Rows on where targets appear
= = = =

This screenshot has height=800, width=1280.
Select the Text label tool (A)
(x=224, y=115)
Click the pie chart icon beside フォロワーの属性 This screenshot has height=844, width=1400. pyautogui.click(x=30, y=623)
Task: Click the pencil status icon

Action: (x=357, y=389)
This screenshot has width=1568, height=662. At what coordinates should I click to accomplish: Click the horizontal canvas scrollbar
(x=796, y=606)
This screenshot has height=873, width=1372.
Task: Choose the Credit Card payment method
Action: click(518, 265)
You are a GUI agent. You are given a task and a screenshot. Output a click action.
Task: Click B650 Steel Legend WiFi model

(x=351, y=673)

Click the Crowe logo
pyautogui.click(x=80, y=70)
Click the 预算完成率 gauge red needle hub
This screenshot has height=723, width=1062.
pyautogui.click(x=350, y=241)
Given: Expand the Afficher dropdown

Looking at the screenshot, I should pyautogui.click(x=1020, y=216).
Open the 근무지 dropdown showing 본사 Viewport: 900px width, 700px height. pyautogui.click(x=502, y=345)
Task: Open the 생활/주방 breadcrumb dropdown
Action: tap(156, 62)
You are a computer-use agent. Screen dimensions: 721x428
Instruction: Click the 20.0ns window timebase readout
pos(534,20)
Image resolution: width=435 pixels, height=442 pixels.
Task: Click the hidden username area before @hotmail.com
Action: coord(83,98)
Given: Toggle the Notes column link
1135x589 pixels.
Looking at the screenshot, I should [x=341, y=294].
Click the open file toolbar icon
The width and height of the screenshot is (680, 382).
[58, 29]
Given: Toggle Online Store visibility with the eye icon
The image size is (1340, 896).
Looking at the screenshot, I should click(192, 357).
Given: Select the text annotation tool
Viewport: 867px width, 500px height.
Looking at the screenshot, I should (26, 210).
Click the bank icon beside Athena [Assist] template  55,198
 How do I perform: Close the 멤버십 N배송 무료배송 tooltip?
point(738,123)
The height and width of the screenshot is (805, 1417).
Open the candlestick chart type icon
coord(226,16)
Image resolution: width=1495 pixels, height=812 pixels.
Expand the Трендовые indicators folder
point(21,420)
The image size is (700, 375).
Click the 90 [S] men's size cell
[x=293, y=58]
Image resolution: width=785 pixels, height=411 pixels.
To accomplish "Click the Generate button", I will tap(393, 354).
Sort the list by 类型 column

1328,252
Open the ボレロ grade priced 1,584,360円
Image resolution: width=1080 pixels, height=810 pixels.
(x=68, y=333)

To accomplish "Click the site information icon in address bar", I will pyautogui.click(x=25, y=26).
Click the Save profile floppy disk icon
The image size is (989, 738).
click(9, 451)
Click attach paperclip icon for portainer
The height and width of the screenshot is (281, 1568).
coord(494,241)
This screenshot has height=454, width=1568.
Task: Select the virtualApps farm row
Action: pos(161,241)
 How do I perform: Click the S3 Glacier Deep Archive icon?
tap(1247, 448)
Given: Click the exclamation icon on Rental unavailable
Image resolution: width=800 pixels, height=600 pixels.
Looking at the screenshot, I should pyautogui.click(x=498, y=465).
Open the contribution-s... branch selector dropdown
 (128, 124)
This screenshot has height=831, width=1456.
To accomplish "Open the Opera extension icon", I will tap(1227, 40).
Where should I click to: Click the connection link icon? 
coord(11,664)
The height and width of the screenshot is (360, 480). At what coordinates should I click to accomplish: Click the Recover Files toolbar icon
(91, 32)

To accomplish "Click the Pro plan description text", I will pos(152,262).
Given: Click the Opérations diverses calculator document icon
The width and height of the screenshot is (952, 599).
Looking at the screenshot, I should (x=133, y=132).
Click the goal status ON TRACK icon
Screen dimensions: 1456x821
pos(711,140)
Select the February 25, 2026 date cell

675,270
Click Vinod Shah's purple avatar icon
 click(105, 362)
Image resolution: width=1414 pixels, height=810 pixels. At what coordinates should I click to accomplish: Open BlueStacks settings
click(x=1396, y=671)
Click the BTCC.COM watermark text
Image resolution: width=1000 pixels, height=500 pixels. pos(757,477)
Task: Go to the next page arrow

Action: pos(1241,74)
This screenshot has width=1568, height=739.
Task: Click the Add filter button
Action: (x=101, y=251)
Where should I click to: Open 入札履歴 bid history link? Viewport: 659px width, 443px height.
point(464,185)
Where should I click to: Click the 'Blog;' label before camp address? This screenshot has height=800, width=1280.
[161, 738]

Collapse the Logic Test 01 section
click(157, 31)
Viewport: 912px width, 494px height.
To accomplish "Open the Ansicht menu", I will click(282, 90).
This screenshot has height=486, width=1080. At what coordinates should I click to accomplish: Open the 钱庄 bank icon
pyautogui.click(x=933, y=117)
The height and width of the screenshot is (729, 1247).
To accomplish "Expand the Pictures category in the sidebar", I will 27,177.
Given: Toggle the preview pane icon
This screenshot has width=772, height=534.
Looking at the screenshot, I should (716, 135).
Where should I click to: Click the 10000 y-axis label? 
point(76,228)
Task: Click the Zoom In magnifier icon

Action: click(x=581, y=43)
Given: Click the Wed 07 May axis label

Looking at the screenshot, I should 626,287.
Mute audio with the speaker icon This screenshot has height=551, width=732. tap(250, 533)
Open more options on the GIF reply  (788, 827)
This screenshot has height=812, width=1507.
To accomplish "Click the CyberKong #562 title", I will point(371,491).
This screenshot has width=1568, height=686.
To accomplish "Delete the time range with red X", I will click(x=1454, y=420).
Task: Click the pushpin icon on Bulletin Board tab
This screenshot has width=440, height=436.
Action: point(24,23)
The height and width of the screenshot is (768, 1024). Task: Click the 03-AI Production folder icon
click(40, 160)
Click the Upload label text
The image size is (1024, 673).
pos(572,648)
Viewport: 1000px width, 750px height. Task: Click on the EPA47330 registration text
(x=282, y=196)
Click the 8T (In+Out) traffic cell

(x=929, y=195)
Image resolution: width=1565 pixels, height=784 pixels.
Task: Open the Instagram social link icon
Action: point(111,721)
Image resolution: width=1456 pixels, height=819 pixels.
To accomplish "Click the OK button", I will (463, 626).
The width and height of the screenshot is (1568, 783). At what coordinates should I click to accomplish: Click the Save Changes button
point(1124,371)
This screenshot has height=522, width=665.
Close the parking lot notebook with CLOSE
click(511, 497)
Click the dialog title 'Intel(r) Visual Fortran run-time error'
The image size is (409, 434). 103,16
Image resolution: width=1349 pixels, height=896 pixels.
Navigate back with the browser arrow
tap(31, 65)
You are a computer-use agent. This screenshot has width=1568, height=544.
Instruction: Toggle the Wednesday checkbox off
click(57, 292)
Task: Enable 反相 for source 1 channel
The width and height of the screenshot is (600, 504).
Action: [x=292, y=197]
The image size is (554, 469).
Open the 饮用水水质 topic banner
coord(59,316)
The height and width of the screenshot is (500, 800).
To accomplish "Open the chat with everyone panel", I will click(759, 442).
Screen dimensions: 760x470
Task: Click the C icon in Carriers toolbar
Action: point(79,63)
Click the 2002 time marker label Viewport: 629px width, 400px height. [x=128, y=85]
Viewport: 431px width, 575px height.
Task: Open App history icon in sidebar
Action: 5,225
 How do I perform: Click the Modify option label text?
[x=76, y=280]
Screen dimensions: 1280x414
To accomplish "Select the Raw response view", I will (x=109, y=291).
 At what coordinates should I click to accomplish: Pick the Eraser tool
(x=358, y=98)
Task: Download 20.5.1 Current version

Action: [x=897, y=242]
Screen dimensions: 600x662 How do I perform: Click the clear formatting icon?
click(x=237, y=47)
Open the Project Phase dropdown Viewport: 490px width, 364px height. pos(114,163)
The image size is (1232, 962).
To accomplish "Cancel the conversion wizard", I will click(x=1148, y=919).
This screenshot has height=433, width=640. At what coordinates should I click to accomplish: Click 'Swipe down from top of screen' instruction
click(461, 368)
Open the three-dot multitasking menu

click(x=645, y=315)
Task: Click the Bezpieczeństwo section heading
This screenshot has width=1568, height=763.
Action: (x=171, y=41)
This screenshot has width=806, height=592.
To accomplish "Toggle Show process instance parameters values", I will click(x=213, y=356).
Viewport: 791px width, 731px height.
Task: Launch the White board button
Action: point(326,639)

= = = =

**Task**. Extract the lines of the data verbatim, starting at the beginning and ending at the line that contains "Action: (x=357, y=389)", with both ends included.

**Complete response**.
This screenshot has height=800, width=1280.
Select the Text label tool (A)
(x=224, y=115)
Click the pie chart icon beside フォロワーの属性 This screenshot has height=844, width=1400. pyautogui.click(x=30, y=623)
Task: Click the pencil status icon

Action: (x=357, y=389)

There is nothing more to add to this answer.